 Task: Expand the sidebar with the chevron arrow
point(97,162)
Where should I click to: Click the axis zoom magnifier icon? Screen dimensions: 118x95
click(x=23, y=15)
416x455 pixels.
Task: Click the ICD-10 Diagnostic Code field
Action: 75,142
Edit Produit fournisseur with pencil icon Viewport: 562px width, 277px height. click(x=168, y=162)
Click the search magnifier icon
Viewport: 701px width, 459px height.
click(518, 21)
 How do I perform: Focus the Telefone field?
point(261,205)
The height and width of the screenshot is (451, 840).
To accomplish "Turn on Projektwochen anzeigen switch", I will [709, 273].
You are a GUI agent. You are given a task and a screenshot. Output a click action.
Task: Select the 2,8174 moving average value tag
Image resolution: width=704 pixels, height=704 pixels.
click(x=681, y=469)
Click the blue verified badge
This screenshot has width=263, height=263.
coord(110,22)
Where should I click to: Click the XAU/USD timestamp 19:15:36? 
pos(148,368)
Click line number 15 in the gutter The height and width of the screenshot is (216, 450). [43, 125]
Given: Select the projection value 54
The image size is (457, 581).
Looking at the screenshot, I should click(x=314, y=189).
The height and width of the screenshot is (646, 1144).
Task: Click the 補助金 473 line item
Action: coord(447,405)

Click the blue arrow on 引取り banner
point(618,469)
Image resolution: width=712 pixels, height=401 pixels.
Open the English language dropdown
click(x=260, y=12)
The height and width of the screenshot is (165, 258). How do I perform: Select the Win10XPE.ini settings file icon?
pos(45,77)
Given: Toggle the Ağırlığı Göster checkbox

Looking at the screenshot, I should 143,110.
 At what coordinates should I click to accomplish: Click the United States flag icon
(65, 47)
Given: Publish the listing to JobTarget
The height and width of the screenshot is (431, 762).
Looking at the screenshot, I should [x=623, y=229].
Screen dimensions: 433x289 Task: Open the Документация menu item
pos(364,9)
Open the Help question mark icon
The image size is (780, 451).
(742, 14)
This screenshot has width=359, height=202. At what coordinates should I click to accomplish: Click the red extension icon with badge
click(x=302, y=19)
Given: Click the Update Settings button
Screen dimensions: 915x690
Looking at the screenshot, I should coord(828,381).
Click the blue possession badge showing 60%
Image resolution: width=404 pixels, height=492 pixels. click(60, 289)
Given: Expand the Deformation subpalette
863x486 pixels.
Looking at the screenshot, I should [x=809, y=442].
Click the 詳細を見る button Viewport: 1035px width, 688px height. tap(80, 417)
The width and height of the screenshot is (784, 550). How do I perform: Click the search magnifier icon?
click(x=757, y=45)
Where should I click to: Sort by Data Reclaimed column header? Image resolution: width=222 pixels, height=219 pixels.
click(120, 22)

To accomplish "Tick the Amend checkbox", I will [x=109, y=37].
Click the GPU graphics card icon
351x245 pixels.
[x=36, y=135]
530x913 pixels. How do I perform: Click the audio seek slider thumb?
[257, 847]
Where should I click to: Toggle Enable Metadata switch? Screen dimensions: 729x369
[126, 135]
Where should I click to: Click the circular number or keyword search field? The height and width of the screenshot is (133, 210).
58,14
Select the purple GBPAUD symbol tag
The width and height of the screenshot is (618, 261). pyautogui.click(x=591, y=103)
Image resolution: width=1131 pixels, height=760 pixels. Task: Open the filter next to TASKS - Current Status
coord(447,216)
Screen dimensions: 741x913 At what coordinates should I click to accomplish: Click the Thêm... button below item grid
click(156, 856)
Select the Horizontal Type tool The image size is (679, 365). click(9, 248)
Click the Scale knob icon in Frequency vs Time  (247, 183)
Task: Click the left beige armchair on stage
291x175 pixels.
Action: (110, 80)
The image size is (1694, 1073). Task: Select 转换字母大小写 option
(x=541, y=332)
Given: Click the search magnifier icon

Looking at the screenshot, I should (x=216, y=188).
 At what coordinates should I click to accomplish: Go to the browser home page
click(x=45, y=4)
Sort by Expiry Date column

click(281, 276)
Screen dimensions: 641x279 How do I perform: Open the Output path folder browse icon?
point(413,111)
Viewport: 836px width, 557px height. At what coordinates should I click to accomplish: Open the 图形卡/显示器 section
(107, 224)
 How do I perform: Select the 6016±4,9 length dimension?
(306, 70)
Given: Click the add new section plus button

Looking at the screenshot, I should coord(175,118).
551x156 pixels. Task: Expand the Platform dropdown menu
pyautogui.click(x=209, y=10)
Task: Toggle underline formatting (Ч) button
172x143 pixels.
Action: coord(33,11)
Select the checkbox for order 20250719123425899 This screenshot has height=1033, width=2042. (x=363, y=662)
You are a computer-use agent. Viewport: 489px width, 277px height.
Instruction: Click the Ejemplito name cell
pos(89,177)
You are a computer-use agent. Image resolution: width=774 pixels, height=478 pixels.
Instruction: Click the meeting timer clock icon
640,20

» **What to produce**
Please reproduce the entire listing. Keep it identical.

» **Answer to this task**
 Task: Expand the sidebar with the chevron arrow
point(97,162)
Where should I click to: Click the axis zoom magnifier icon? Screen dimensions: 118x95
click(x=23, y=15)
416x455 pixels.
Task: Click the ICD-10 Diagnostic Code field
Action: 75,142
Edit Produit fournisseur with pencil icon Viewport: 562px width, 277px height. click(x=168, y=162)
Click the search magnifier icon
Viewport: 701px width, 459px height.
click(518, 21)
 How do I perform: Focus the Telefone field?
point(261,205)
The height and width of the screenshot is (451, 840).
To accomplish "Turn on Projektwochen anzeigen switch", I will [709, 273].
You are a GUI agent. You are given a task and a screenshot. Output a click action.
Task: Select the 2,8174 moving average value tag
Image resolution: width=704 pixels, height=704 pixels.
click(x=681, y=469)
Click the blue verified badge
This screenshot has width=263, height=263.
coord(110,22)
Where should I click to: Click the XAU/USD timestamp 19:15:36? 
pos(148,368)
Click line number 15 in the gutter The height and width of the screenshot is (216, 450). [43, 125]
Given: Select the projection value 54
The image size is (457, 581).
Looking at the screenshot, I should click(x=314, y=189).
The height and width of the screenshot is (646, 1144).
Task: Click the 補助金 473 line item
Action: coord(447,405)

Click the blue arrow on 引取り banner
point(618,469)
Image resolution: width=712 pixels, height=401 pixels.
Open the English language dropdown
click(x=260, y=12)
The height and width of the screenshot is (165, 258). How do I perform: Select the Win10XPE.ini settings file icon?
pos(45,77)
Given: Toggle the Ağırlığı Göster checkbox

Looking at the screenshot, I should 143,110.
 At what coordinates should I click to accomplish: Click the United States flag icon
(65, 47)
Given: Publish the listing to JobTarget
The height and width of the screenshot is (431, 762).
Looking at the screenshot, I should [x=623, y=229].
Screen dimensions: 433x289 Task: Open the Документация menu item
pos(364,9)
Open the Help question mark icon
The image size is (780, 451).
(742, 14)
This screenshot has width=359, height=202. At what coordinates should I click to accomplish: Click the red extension icon with badge
click(x=302, y=19)
Given: Click the Update Settings button
Screen dimensions: 915x690
Looking at the screenshot, I should coord(828,381).
Click the blue possession badge showing 60%
Image resolution: width=404 pixels, height=492 pixels. click(60, 289)
Given: Expand the Deformation subpalette
863x486 pixels.
Looking at the screenshot, I should [x=809, y=442].
Click the 詳細を見る button Viewport: 1035px width, 688px height. tap(80, 417)
The width and height of the screenshot is (784, 550). How do I perform: Click the search magnifier icon?
click(x=757, y=45)
Where should I click to: Sort by Data Reclaimed column header? Image resolution: width=222 pixels, height=219 pixels.
click(120, 22)

To accomplish "Tick the Amend checkbox", I will [x=109, y=37].
Click the GPU graphics card icon
351x245 pixels.
[x=36, y=135]
530x913 pixels. How do I perform: Click the audio seek slider thumb?
[257, 847]
Where should I click to: Toggle Enable Metadata switch? Screen dimensions: 729x369
[126, 135]
Where should I click to: Click the circular number or keyword search field? The height and width of the screenshot is (133, 210).
58,14
Select the purple GBPAUD symbol tag
The width and height of the screenshot is (618, 261). pyautogui.click(x=591, y=103)
Image resolution: width=1131 pixels, height=760 pixels. Task: Open the filter next to TASKS - Current Status
coord(447,216)
Screen dimensions: 741x913 At what coordinates should I click to accomplish: Click the Thêm... button below item grid
click(156, 856)
Select the Horizontal Type tool The image size is (679, 365). click(9, 248)
Click the Scale knob icon in Frequency vs Time  (247, 183)
Task: Click the left beige armchair on stage
291x175 pixels.
Action: (110, 80)
The image size is (1694, 1073). Task: Select 转换字母大小写 option
(x=541, y=332)
Given: Click the search magnifier icon

Looking at the screenshot, I should (x=216, y=188).
 At what coordinates should I click to accomplish: Go to the browser home page
click(x=45, y=4)
Sort by Expiry Date column

click(281, 276)
Screen dimensions: 641x279 How do I perform: Open the Output path folder browse icon?
point(413,111)
Viewport: 836px width, 557px height. At what coordinates should I click to accomplish: Open the 图形卡/显示器 section
(107, 224)
 How do I perform: Select the 6016±4,9 length dimension?
(306, 70)
Given: Click the add new section plus button

Looking at the screenshot, I should coord(175,118).
551x156 pixels. Task: Expand the Platform dropdown menu
pyautogui.click(x=209, y=10)
Task: Toggle underline formatting (Ч) button
172x143 pixels.
Action: coord(33,11)
Select the checkbox for order 20250719123425899 This screenshot has height=1033, width=2042. (x=363, y=662)
You are a computer-use agent. Viewport: 489px width, 277px height.
Instruction: Click the Ejemplito name cell
pos(89,177)
You are a computer-use agent. Image resolution: width=774 pixels, height=478 pixels.
Instruction: Click the meeting timer clock icon
640,20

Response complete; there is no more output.